Entertainment
Why Giancarlo Esposito plays Afro-Latino characters even though he is biracial
WEST HOLLYWOOD, CALIFORNIA – MARCH 20: Giancarlo Esposito attends the Los Angeles Premiere of AMC/AMC+’s ‘Parish’ at The London West Hollywood at Beverly Hills on March 20, 2024 in West Hollywood, California. (Photo: Corine Solberg/Getty Images)
Giancarlo Esposito is a face and name well-known for the multitude of roles he has played on the massive and small screen, from the Nineteen Eighties to the current day. However, the actor’s legacy is something that many viewers have long confused.
Spike Lee’s longtime collaborator stopped by SiriusXM today, where he discussed his life, profession and all the pieces in between, his recent AMC crime drama.
Recalling working (and flirting) with legendary singers who broke into the acting world like Madonna and Whitney Houston, host Clay Cane recently realized that Esposito is actually mixed race and never Afro Latino as many appear to consider . In lots of his early roles like this, and even a few of his newer ones, Esposito played Latino characters.
“There is a reason for this,” Esposito explained. “When I stopped playing, you know, all the con artists and killers and robbers and ‘desperate’ characters I was playing that were labeled as African American, I needed a place to go. The only change for me was that I started playing Latino characters because I saw more of them.”
Wanting to flee the frenzied typecasting of stereotypical black characters, Esposito took advantage of the benefits his phenotype afforded him in playing characters that weren’t written as African Americans.
“I was resourceful.

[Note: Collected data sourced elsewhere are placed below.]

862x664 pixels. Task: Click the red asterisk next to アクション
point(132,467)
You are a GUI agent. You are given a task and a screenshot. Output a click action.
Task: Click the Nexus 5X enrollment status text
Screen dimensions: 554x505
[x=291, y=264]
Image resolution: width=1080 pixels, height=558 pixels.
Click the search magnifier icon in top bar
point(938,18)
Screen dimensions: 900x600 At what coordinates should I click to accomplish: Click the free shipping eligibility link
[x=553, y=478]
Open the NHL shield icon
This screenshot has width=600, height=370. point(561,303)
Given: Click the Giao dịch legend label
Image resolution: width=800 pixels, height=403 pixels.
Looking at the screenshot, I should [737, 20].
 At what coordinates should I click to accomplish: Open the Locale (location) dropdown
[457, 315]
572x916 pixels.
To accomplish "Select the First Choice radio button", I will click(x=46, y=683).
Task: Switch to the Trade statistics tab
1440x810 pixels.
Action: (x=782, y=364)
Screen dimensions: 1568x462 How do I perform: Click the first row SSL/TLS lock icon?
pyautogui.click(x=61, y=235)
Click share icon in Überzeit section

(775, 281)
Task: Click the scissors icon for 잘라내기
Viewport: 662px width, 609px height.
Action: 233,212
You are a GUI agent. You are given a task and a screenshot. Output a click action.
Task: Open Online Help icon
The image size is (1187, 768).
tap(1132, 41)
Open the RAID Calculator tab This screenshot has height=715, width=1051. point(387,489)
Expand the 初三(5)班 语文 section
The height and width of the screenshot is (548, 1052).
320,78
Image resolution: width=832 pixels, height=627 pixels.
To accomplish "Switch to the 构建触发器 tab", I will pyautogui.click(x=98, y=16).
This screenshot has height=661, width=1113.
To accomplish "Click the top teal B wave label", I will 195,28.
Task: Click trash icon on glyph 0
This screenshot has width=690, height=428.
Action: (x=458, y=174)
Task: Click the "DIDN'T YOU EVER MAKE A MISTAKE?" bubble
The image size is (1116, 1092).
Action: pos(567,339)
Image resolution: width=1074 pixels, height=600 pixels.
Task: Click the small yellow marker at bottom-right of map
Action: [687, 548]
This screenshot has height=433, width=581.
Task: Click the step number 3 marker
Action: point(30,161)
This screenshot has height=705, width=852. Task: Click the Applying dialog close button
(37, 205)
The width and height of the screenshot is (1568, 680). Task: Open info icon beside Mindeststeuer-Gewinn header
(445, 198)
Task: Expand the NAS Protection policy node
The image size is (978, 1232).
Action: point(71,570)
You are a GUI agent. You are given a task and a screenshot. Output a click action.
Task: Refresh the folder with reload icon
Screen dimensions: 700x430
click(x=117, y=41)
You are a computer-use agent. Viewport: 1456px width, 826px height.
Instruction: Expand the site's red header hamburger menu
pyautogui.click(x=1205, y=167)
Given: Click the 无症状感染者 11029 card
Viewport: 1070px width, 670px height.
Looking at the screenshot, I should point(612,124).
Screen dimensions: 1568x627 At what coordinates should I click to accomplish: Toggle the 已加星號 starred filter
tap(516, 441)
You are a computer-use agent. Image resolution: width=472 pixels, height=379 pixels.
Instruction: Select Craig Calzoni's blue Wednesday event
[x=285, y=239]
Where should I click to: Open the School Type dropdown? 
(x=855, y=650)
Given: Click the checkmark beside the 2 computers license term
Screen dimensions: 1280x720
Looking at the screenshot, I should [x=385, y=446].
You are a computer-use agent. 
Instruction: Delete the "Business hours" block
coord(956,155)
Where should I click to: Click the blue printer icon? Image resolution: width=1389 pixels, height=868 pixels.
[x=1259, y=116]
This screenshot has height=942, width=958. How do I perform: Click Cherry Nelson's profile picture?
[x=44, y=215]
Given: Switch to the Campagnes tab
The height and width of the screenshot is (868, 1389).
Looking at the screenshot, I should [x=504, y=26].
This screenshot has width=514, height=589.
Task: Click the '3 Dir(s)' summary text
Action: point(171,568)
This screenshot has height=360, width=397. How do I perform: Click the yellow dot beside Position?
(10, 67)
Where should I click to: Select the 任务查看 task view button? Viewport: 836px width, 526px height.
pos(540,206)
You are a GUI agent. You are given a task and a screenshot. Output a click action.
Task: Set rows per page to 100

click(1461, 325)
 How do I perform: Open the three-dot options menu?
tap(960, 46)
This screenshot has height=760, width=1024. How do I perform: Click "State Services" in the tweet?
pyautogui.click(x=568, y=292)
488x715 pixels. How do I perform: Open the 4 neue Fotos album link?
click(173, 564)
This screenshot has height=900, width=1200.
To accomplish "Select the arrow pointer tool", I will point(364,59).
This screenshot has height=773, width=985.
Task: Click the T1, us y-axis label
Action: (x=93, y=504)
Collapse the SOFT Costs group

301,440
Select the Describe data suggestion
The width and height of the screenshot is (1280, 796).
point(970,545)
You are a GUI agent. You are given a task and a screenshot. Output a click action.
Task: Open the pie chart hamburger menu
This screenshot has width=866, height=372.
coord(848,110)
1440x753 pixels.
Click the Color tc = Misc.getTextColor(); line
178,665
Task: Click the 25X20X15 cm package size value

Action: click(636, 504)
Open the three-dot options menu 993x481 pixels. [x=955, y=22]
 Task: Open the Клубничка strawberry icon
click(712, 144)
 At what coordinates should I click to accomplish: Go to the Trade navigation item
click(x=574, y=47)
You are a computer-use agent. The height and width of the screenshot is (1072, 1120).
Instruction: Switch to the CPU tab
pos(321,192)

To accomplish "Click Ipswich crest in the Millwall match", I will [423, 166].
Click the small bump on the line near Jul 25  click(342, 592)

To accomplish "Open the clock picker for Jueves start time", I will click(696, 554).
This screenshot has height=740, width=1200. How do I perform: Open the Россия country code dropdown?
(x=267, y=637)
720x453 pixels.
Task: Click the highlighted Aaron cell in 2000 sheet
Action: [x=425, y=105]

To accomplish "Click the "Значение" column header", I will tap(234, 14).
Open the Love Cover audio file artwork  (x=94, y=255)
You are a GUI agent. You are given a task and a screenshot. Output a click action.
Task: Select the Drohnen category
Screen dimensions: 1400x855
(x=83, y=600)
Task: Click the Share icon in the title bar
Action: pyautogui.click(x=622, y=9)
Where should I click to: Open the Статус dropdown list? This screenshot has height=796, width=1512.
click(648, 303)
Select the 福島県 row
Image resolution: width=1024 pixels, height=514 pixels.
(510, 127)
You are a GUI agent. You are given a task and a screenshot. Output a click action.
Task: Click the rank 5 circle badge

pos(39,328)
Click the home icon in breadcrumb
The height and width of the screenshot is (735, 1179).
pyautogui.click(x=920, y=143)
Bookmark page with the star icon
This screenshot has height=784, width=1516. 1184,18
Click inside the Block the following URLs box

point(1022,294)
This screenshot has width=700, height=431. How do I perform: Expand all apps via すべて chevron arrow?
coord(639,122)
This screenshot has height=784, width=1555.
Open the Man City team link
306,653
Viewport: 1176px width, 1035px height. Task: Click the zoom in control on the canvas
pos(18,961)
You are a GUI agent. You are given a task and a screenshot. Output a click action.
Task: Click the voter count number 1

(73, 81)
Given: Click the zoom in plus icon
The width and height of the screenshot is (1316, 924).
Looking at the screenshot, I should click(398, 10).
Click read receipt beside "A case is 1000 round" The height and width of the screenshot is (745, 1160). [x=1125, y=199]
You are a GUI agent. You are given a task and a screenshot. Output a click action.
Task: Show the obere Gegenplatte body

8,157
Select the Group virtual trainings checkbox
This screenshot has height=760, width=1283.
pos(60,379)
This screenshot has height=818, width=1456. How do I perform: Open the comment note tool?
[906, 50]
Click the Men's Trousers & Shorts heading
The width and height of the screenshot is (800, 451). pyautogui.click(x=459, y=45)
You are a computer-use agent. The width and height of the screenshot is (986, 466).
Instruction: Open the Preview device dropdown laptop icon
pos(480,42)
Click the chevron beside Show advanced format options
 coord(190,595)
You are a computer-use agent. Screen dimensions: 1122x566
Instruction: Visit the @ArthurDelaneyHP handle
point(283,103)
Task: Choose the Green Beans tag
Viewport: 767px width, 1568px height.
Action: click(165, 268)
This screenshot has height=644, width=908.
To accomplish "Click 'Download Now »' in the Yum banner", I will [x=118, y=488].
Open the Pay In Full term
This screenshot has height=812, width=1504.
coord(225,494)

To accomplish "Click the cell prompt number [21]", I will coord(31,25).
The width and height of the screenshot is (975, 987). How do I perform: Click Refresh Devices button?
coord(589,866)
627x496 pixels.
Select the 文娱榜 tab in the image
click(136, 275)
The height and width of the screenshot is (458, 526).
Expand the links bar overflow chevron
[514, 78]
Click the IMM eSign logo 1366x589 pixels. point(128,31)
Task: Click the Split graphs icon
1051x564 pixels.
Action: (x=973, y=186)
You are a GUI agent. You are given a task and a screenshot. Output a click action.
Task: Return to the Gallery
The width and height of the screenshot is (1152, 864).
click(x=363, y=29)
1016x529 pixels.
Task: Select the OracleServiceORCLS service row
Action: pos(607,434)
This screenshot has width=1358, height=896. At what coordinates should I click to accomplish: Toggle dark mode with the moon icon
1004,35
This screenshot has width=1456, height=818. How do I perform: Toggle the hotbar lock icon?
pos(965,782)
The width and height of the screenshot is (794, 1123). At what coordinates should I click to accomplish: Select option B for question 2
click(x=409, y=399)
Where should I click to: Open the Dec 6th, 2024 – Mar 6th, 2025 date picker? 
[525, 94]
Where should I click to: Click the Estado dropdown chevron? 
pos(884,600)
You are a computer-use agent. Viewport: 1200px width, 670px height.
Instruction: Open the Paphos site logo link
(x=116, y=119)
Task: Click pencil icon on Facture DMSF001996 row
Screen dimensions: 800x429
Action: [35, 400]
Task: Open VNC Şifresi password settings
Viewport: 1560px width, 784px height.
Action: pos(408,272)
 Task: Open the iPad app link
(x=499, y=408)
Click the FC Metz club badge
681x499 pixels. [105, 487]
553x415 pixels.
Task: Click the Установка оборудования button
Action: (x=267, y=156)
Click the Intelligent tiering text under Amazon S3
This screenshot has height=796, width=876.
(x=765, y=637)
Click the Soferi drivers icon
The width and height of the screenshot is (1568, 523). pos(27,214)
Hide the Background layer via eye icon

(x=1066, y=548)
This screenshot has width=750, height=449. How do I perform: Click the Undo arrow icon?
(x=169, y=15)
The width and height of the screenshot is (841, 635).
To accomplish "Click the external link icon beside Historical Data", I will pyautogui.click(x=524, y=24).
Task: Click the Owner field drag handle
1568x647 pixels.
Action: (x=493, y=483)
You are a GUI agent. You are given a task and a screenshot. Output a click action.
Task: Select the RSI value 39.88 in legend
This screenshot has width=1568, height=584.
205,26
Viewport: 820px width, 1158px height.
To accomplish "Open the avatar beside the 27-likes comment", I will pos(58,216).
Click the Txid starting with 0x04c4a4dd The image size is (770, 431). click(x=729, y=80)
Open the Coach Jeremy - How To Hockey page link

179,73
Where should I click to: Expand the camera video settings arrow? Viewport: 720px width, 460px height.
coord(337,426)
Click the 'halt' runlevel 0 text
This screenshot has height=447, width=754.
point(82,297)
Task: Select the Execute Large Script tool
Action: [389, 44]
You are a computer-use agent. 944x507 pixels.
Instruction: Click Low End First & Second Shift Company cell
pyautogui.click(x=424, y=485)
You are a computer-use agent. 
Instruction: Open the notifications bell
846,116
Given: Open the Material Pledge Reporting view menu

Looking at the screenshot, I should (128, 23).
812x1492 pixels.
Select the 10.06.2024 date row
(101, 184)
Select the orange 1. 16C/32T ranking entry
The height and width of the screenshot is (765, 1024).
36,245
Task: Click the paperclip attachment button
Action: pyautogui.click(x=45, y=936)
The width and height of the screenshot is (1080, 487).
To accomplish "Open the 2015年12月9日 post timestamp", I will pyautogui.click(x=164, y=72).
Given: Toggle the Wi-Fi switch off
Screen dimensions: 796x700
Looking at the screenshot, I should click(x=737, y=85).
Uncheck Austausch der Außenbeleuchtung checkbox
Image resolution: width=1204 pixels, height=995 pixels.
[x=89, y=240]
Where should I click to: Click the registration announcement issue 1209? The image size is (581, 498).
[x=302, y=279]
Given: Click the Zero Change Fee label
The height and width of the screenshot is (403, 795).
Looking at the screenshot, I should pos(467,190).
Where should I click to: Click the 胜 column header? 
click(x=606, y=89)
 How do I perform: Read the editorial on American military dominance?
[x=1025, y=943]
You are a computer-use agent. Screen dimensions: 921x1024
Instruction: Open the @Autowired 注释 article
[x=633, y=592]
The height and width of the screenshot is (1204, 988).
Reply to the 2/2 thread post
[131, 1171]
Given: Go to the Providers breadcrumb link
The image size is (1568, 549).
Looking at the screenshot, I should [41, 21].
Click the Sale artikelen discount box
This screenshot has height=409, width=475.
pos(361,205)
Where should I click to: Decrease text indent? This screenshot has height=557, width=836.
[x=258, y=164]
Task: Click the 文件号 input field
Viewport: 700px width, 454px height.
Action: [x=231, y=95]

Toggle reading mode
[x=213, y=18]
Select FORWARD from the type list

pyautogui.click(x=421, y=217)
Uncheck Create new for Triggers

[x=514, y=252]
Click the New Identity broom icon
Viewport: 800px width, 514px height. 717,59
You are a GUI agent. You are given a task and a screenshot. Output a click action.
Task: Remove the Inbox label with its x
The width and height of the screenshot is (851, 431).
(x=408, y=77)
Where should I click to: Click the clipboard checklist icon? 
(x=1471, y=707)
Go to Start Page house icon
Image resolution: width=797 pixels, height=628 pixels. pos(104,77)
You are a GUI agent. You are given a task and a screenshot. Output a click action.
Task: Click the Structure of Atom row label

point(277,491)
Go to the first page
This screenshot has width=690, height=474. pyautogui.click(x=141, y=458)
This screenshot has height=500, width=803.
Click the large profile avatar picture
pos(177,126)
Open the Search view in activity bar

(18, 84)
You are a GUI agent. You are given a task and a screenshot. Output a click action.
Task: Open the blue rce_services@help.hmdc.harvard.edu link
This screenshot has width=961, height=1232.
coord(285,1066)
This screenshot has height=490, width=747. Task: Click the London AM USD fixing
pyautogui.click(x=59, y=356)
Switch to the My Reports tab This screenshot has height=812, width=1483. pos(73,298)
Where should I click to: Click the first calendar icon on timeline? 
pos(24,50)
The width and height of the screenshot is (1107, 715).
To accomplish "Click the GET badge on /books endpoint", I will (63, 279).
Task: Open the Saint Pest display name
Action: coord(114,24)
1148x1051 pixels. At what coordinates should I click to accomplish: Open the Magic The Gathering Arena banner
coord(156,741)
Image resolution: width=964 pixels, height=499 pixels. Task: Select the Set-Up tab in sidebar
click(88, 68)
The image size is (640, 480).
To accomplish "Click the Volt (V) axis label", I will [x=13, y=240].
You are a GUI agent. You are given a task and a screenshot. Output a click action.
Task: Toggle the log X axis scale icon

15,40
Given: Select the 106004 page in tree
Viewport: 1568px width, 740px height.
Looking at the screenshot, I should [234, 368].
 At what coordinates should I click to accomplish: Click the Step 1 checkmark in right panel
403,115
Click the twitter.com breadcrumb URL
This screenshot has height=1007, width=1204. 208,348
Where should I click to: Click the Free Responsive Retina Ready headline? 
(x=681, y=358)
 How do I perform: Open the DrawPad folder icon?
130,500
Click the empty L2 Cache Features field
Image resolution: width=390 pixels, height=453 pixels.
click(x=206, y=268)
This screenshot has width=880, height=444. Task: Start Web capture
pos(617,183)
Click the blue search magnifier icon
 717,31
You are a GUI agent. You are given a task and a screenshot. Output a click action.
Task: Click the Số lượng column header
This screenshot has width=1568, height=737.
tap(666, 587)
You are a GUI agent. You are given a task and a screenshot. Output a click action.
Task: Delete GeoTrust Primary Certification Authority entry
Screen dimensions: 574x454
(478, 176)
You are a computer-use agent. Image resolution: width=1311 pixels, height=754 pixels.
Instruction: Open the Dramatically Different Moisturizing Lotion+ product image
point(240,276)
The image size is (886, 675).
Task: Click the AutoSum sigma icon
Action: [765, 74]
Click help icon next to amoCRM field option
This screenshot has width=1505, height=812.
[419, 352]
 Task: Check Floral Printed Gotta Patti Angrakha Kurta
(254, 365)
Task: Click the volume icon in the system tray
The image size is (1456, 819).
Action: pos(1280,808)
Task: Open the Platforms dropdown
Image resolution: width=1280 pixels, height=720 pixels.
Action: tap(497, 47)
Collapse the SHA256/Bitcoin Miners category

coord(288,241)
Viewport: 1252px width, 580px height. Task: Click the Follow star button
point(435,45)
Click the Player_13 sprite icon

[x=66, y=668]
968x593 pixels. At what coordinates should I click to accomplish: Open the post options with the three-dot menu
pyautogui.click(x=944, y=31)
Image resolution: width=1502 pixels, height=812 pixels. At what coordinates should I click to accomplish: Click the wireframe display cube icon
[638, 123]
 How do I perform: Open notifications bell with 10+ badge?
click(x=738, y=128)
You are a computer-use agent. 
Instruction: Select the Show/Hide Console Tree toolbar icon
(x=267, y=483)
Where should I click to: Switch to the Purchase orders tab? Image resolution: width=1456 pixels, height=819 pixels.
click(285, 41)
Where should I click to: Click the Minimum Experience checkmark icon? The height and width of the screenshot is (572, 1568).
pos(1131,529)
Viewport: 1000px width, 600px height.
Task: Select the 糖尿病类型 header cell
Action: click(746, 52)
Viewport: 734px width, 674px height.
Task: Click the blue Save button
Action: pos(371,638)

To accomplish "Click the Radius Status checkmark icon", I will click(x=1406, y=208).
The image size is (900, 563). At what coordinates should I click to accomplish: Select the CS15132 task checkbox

I thought, “If I decide not to play this African-American character, I have to start applying another character that I’m playing.” So at that time, Spanish characters, Latino characters, were a little more ‘acceptable’ in our entertainment community.”
Esposito, who was born in Copenhagen and raised in Rome by an Italian father and an African-American mother (they met in Naples while she was studying opera), says he technically plays against type in lots of his African-American roles because he grew up in a very a non-American environment of mixed heritage.
“I come from this multicultural background, which I’m very proud of, but I just play, you know, I play – listen, I was on Jay Leno a few years ago and I said, ‘You know what? I’m an Italian pretending to be an African-American or an American in general, because what really rooted me was this combination of being Italian and this spirituality of being black.”